Among those protesting is Louise Gurgui, who has been a nurse at Robert Wood Johnson University Hospital for 40 years. She stands in solidarity with her colleagues.
"I’m very fortunate, I work in the operating room. We already have state- and federally-mandated ratios where I will only have to take care of one patient at a time. I know how important that is," said Gurgui. "I know there are other states that change that. Nurses sometimes have to go between two patients. It’s just not safe."
From what they’ve seen so far, nurses continuing their demonstration say the agreement would give them better working conditions. However, they still question what the transition back to work will be like.

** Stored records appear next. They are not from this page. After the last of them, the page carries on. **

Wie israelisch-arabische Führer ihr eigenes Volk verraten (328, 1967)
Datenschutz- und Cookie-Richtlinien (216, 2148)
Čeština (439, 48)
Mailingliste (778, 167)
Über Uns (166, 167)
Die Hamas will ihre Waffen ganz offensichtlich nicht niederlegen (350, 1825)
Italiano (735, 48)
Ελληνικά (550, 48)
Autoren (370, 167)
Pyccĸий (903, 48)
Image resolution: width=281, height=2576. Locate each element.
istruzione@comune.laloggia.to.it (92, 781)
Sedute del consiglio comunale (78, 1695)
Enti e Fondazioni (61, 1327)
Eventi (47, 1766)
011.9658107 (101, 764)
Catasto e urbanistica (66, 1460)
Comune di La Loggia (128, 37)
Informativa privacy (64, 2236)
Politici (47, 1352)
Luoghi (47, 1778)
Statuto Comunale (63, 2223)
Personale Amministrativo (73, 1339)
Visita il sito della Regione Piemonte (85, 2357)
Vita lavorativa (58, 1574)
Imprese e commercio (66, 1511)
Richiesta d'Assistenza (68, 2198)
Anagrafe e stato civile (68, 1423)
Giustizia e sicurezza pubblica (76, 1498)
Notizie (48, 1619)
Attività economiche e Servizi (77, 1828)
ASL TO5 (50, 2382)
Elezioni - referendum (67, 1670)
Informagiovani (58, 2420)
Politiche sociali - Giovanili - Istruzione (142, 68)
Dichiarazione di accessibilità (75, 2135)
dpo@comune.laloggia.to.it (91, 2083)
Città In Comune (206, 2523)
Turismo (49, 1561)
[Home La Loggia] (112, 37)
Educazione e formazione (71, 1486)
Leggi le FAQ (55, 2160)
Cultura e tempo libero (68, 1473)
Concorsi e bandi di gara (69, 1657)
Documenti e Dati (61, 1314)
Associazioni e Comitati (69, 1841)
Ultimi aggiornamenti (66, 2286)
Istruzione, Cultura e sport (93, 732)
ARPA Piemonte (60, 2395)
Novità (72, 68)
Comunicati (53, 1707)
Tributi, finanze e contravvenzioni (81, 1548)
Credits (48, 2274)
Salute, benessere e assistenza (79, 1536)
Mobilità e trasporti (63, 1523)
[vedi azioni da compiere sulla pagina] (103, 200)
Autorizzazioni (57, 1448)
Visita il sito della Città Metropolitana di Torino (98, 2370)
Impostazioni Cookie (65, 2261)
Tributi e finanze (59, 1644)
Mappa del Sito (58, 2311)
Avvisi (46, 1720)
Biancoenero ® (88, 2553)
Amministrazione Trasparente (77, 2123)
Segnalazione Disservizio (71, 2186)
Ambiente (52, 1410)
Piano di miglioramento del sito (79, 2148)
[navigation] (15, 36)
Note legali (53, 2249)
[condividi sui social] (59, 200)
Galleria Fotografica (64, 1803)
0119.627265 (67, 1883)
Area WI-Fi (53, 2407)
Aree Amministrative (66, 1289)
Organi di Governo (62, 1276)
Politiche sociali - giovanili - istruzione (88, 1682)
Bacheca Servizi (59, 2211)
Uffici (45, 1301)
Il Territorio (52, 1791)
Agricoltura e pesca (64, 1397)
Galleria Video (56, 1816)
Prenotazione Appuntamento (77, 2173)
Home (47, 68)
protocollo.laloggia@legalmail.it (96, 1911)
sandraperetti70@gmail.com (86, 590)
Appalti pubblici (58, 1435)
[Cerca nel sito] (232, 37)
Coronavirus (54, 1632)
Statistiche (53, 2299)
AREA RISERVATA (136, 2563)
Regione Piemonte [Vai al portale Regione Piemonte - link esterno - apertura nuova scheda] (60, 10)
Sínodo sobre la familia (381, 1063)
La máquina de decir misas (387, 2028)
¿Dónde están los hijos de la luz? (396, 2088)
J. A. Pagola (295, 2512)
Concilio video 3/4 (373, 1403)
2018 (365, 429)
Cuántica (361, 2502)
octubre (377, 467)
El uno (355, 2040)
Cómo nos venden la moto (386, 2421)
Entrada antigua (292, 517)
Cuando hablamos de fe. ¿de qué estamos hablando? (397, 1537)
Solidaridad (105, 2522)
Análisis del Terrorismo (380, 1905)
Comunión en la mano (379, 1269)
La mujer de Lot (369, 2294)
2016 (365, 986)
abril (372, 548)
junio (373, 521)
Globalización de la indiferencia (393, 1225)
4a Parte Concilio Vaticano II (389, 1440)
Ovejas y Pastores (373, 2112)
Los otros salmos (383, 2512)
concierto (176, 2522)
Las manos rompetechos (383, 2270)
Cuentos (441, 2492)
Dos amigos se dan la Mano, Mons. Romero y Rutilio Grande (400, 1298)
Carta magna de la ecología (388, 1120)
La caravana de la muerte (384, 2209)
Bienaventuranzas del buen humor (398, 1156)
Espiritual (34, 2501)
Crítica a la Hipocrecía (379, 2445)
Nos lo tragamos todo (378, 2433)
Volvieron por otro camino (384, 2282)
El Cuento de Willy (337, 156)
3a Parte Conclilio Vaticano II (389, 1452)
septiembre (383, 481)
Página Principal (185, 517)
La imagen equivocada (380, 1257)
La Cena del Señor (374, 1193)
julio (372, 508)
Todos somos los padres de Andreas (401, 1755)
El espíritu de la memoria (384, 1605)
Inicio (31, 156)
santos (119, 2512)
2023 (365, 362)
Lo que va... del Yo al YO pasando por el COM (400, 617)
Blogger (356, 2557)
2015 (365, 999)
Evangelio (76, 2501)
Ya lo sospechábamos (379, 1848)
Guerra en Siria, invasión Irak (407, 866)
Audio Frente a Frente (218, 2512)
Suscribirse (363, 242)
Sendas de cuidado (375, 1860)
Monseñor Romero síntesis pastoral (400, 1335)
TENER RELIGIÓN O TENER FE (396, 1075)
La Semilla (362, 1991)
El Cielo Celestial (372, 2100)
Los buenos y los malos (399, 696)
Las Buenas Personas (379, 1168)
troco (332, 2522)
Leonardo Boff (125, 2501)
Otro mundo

"We lost our health benefits. Would we get our health benefits right back? What would happen with our vacation time? There’s a lot of unanswered questions," said Danella. "Some people have taken travel jobs. Some are out of the country with sick family members. All of those questions need to be answered."
According to a statement from the hospital, the agreement will be presented to nurses at informational meetings over the next few days. They are encouraged to attend prior to the ratification of the agreement.
"We’ll see what it says and whenever our members have their questions answered and we’re satisfied. That’s when we will hold a vote. And if it means we don’t go back to work until January, so be it," said Gurgui.